___ Information ___
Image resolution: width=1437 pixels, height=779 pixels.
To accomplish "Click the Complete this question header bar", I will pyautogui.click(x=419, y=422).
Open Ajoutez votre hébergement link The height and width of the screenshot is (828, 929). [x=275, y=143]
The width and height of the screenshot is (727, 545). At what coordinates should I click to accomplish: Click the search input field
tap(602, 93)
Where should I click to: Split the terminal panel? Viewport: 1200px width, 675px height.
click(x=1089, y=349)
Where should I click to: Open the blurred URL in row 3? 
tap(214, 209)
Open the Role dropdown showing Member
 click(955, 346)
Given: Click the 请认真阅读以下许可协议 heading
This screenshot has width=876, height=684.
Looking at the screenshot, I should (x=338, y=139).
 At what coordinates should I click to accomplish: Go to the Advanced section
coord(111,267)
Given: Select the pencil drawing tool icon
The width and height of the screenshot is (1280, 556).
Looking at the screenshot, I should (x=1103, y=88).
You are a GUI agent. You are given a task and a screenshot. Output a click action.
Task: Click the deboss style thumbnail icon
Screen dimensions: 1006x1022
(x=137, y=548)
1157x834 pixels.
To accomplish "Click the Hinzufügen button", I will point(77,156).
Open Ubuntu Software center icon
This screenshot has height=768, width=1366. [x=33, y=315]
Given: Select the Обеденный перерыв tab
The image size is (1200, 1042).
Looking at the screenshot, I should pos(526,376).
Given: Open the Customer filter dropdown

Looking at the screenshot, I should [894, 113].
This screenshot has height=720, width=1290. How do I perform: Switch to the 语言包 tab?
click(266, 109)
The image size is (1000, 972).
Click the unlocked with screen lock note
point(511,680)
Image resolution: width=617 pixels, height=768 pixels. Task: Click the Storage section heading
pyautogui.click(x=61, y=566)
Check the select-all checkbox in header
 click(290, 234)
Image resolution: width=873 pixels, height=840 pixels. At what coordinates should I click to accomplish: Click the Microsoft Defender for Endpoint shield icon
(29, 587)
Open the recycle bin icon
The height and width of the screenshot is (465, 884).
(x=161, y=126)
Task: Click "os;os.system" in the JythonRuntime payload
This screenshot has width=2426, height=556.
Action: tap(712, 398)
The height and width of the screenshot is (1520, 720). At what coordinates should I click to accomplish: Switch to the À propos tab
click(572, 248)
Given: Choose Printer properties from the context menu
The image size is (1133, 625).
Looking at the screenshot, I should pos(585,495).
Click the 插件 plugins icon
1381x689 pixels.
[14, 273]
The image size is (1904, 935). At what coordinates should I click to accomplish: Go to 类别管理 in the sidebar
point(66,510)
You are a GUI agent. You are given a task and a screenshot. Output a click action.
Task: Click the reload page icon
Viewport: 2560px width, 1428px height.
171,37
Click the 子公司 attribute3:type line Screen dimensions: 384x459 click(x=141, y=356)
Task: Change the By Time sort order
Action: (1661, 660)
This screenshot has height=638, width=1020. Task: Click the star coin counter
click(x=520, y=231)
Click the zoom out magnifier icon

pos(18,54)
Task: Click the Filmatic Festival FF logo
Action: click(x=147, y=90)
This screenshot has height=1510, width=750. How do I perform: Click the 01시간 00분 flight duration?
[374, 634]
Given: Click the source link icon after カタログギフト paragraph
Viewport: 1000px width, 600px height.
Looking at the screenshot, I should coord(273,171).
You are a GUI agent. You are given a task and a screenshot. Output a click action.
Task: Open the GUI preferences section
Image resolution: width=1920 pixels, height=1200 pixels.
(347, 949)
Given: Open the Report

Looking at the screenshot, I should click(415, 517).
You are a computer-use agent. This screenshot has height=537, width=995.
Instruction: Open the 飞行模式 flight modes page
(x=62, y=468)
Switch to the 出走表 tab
___
> [Work request]: Show all lines from the data above in which the word "link" appears.

> [Task result]:
Open Ajoutez votre hébergement link The height and width of the screenshot is (828, 929). [x=275, y=143]
Given: Click the source link icon after カタログギフト paragraph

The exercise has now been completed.